Ainda assim, quero acreditar que foi um número intencional :D
Um bom texto técnico introdutório sobre o modo H, que possibilita reações de fusão: https://www.energy.gov/science/articles/science-close-develo...
No modo H, uma borda estável sem turbulência reduz a perda de calor e de partículas carregadas do plasma
Com isso, a pressão de todo o plasma sobe rapidamente, incluindo o núcleo onde as condições de fusão podem surgir, e a menor perda de energia e partículas também minimiza danos às superfícies dos materiais ao redor do plasma
Um problema que aparece ao aplicar mercados de previsão a temas como “haverá uma usina de fusão nuclear comercialmente bem-sucedida antes de 2070” é que o tempo até a liquidação é longo demais
Claro que dá para esperar vender participações em “sim” ou “não” daqui a 5 anos, mas pode não haver liquidez suficiente
Por exemplo, suponha que M_1 seja um mercado que liquida como “sim” se, em 1º de janeiro de 2070, tiver existido uma usina de fusão nuclear comercialmente bem-sucedida, e como “não” caso contrário; e que M_2 seja um mercado que liquida como “sim” se, daqui a 5 anos, o preço do “sim” em M_1 estiver acima de 30%. Aí surge um problema
As pessoas poderiam comprar “sim” em M_1 em grande volume logo antes da liquidação de M_2; talvez isso se autocorrija, mas ainda parece um problema
Em vez de um mercado de previsão sobre o valor futuro de outro mercado de previsão, talvez fizessem sentido contratos futuros sobre participações em mercados de previsão
Se você tiver certeza de que, em uma data específica daqui a 5 anos, o mercado atribuirá probabilidade de pelo menos p, poderia comprar uma estrutura que lhe permita vender, naquele dia, participações em “não” ao preço de 1-p por contrato futuro
Se naquele dia a probabilidade do “sim” realmente for de pelo menos p, o preço do “não” será de no máximo 1-p, então você poderia comprar “não” mais barato e vendê-lo por 1-p
Mas, para isso, ainda seria preciso comprar o “não” que você vai vender, então isso não resolve o problema de e se não houver liquidez daqui a 5 anos
Talvez você pudesse gastar 1 para criar participações em “sim” e “não”, vender o “não” e ficar com uma participação em “sim” que parece valer pelo menos p, para vendê-la quando houver mais liquidez; mas provavelmente é algo que eu não entendo bem
Você está basicamente descrevendo vários tipos de contratos de opções
Só que nenhuma opção resolve o problema de “talvez não haja liquidez para vender participações em sim/não daqui a 5 anos”

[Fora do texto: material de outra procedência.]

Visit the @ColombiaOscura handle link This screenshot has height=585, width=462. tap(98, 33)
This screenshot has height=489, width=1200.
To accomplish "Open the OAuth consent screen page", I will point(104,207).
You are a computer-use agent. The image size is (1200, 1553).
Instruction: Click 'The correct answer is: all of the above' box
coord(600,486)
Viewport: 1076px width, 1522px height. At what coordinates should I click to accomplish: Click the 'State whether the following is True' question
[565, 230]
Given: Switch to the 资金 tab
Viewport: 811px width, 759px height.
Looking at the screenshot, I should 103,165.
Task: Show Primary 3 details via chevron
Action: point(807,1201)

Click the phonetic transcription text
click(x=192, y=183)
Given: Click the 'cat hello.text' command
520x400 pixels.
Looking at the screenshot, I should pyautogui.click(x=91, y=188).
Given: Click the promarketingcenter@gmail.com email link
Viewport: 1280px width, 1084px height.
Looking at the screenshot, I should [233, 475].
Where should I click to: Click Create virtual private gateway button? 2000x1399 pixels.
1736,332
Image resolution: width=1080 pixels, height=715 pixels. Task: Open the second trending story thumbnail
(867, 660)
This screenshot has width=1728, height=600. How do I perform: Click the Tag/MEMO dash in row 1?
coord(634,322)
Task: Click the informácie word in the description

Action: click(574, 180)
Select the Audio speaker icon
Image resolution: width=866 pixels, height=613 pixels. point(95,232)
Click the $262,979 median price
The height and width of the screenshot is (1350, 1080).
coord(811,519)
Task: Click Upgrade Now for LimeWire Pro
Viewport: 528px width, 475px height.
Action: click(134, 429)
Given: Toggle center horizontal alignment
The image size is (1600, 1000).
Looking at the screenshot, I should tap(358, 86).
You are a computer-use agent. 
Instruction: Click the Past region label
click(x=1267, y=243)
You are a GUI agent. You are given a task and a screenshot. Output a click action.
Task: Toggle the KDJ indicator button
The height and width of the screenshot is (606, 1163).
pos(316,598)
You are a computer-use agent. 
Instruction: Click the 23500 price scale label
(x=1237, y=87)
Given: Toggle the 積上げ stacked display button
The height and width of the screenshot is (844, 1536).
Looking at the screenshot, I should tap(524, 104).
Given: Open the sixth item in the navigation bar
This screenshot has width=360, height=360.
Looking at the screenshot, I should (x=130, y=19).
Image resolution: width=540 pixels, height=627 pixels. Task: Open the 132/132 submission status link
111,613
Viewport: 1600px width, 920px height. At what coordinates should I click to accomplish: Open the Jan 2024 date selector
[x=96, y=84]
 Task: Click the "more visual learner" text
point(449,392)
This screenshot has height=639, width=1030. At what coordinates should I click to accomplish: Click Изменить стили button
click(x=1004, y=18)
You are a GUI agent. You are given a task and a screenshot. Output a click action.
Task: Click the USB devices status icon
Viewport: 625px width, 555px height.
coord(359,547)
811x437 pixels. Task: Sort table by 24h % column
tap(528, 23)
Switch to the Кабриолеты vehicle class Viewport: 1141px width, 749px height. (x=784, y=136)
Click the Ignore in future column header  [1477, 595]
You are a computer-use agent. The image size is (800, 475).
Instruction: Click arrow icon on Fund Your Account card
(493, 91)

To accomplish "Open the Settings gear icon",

Em geral, se não há liquidez no mercado primário, deve-se presumir que o mercado de derivativos será ainda pior
Opções não são usadas para encontrar liquidez adicional, e sim para expressar uma visão muito específica
Como descrito, opções binárias em mercados ilíquidos são especialmente vulneráveis a manipulação de mercado
Um contrato em que M_2 liquida como “sim” se o preço do “sim” em M_1 estiver acima de 30% é algo que você compra quando realmente quer apostar que o preço passará de 30%, não quer grande lucro adicional se o preço estiver em 90, e não se importa em preservar a maior parte do dinheiro se estiver em 29
Por exemplo, Bill Gates, assim como Warren Buffet, acabará morrendo e doando a maior parte do dinheiro
Se ele acredita que a fusão nuclear é possível, pode gastar uma quantia significativa em vida mesmo sem recuperar o custo
O necessário é apenas que os investidores tenham confiança de que esse dinheiro não será desperdiçado
Pessoalmente, conheço pessoas ricas que, mesmo sabendo do risco de não recuperar o custo, estão apostando uma parte considerável do patrimônio, milhões de dólares, em fusão
É como uma ação de empresa que não paga dividendos
Se você possui ações da Berkshire Hathaway (BRK/A) e não recebe nada na forma de dividendos, o que determina o preço?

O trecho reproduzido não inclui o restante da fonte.